## What to do:
Using the entries below, quote exactly the span of lines that begins with the line containing "privacybeleid (189, 1274)" and ends with the final line.

[Stored data]
◇ ◇ ◇ ◇

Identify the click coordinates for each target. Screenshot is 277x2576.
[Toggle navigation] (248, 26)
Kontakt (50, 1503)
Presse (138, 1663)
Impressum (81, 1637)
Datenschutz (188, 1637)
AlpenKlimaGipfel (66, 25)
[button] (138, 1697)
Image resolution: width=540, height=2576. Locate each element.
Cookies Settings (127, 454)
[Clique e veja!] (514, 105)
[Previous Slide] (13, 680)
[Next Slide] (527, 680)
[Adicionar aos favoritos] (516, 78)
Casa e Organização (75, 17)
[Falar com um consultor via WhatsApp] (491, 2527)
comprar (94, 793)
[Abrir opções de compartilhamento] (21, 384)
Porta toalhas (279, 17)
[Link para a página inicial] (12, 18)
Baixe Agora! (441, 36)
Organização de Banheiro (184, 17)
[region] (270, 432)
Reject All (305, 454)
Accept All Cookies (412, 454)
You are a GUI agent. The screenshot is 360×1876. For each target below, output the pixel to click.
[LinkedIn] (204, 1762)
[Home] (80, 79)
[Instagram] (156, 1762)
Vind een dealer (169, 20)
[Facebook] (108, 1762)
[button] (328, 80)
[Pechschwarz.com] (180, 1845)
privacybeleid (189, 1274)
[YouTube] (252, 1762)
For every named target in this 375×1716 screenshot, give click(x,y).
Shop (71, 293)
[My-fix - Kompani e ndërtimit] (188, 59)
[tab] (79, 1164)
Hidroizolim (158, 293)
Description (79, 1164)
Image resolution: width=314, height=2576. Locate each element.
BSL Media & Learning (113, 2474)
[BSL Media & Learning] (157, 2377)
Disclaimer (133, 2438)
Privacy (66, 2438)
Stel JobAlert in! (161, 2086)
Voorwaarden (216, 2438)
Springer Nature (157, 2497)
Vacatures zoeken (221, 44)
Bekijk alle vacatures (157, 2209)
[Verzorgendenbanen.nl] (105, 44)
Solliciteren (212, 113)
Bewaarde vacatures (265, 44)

◇ ◇ ◇ ◇

## Solution for this problem:
privacybeleid (189, 1274)
[YouTube] (252, 1762)
For every named target in this 375×1716 screenshot, give click(x,y).
Shop (71, 293)
[My-fix - Kompani e ndërtimit] (188, 59)
[tab] (79, 1164)
Hidroizolim (158, 293)
Description (79, 1164)
Image resolution: width=314, height=2576. Locate each element.
BSL Media & Learning (113, 2474)
[BSL Media & Learning] (157, 2377)
Disclaimer (133, 2438)
Privacy (66, 2438)
Stel JobAlert in! (161, 2086)
Voorwaarden (216, 2438)
Springer Nature (157, 2497)
Vacatures zoeken (221, 44)
Bekijk alle vacatures (157, 2209)
[Verzorgendenbanen.nl] (105, 44)
Solliciteren (212, 113)
Bewaarde vacatures (265, 44)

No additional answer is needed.